* **Исходный отрывок**:

====

Шетлер отверг религии большой тройки: христианство, иудаизм и ислам. В 6-м классе он посещал христианскую школу во Флориде, но ненавидел ее и часто возвращался после уроков со слезами на глазах, как вспоминает его мать. Но он не переставал интересоваться религиозными традициями, делиться статьями и видеороликами в интернете и вступать в споры с друзьями и в социальных сетях. Путешествия стали для него каналом для изучения новых традиций и духовных убеждений по всему миру – от анимистических верований отдаленных племен Юго-Восточной Азии до культов поклонения солнцу в Южной Америке, от многогранного пантеона божеств в Южной Азии до шаманских обычаев в Северной Америке. «Религия – это очень привлекательная, манящая, сверкающая стрела, – сказал он однажды в интервью для подкаста, – и все сосредоточены на том, что это за стрела, или из чего она сделана, или какие на ней украшения, или какие перья – и никто не смотрит, куда указывает стрела, то есть на истину». Истина – единственное слово, которое использовали многие знакомые Шетлера для описания цели его давних поисков. Он часто говорил о своем «пути к истине», описывая, что ищет в жизни. Он признавал, что в основе религии лежит ядро «настоящей истины», но, по его мнению, духовность очень проста: это видение связи, существующей между нами и окружающим миром. Как часто говорила ему мать, все, что ему нужно сделать, это «найти свою собственную правду».

====

* **Исходные данные**:
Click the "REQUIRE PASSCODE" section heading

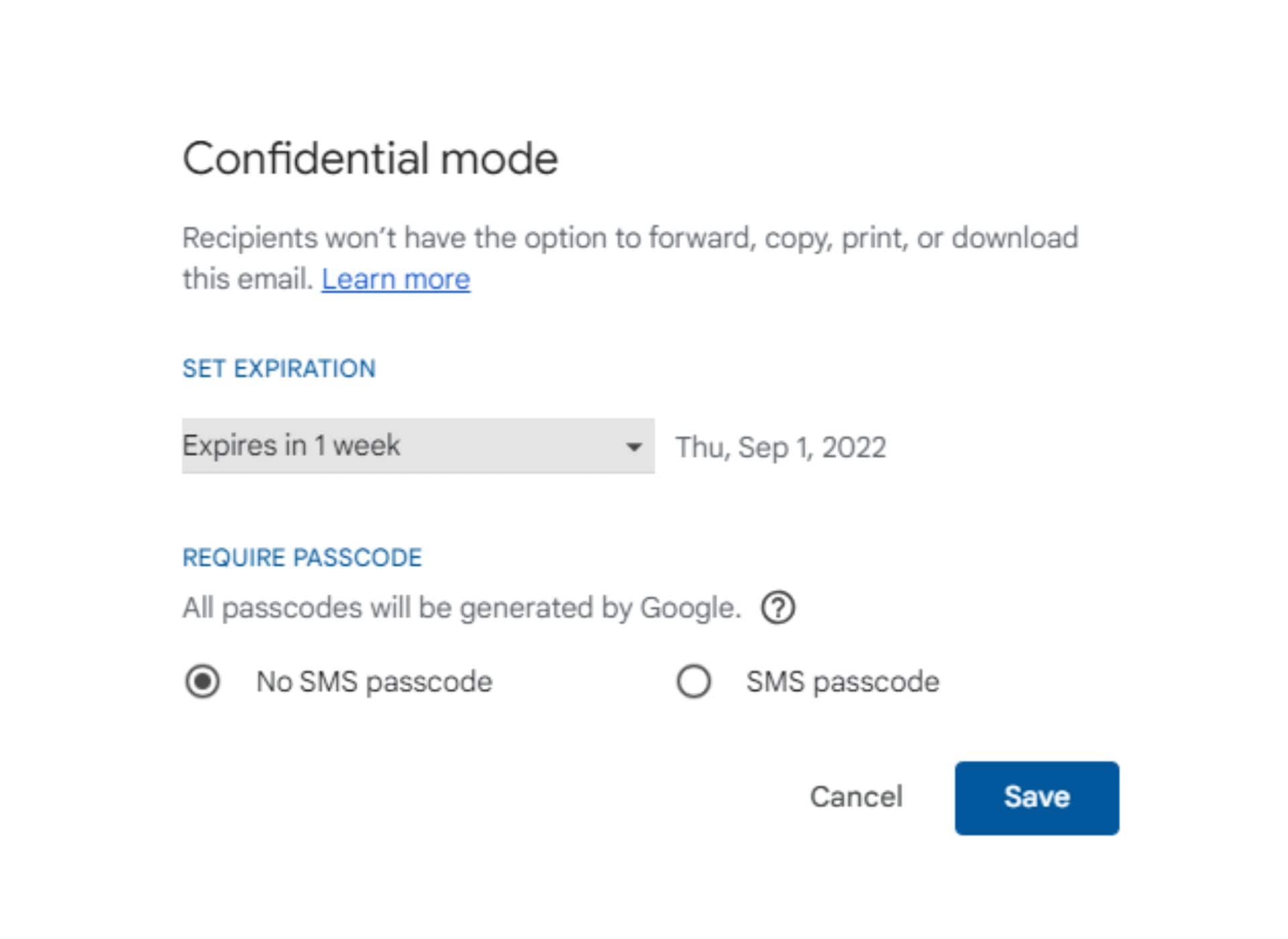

====

В какой школе учился Шетлер в 6-м классе, согласно отрывку о его поисках истины? Строки здесь никак не используются.

* **Результат задания**:
В христианской школе во Флориде.